◆ What the exercise asks ◆
Your output must match the data word for word, with every line included.

=== Section Start ===

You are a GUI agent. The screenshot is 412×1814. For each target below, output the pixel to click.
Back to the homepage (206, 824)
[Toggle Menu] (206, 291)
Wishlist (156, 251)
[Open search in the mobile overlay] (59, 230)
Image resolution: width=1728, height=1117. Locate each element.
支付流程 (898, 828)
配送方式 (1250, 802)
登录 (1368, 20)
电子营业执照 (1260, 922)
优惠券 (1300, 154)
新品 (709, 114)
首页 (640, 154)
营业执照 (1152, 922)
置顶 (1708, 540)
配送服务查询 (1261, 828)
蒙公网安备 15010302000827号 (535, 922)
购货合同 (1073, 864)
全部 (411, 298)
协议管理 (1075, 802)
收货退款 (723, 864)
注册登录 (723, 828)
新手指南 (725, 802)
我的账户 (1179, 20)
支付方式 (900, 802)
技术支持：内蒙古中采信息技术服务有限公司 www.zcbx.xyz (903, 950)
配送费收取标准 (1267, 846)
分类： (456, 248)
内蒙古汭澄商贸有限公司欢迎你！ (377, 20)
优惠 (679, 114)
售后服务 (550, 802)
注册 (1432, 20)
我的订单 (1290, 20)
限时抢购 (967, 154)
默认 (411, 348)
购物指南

=== Section End ===

◆ Exercise solution ◆
You are a GUI agent. The screenshot is 412×1814. For each target below, output the pixel to click.
Back to the homepage (206, 824)
[Toggle Menu] (206, 291)
Wishlist (156, 251)
[Open search in the mobile overlay] (59, 230)
Image resolution: width=1728, height=1117. Locate each element.
支付流程 (898, 828)
配送方式 (1250, 802)
登录 (1368, 20)
电子营业执照 (1260, 922)
优惠券 (1300, 154)
新品 (709, 114)
首页 (640, 154)
营业执照 (1152, 922)
置顶 (1708, 540)
配送服务查询 (1261, 828)
蒙公网安备 15010302000827号 (535, 922)
购货合同 (1073, 864)
全部 (411, 298)
协议管理 (1075, 802)
收货退款 (723, 864)
注册登录 (723, 828)
新手指南 (725, 802)
我的账户 (1179, 20)
支付方式 (900, 802)
技术支持：内蒙古中采信息技术服务有限公司 www.zcbx.xyz (903, 950)
配送费收取标准 (1267, 846)
分类： (456, 248)
内蒙古汭澄商贸有限公司欢迎你！ (377, 20)
优惠 (679, 114)
售后服务 (550, 802)
注册 (1432, 20)
我的订单 (1290, 20)
限时抢购 (967, 154)
默认 (411, 348)
购物指南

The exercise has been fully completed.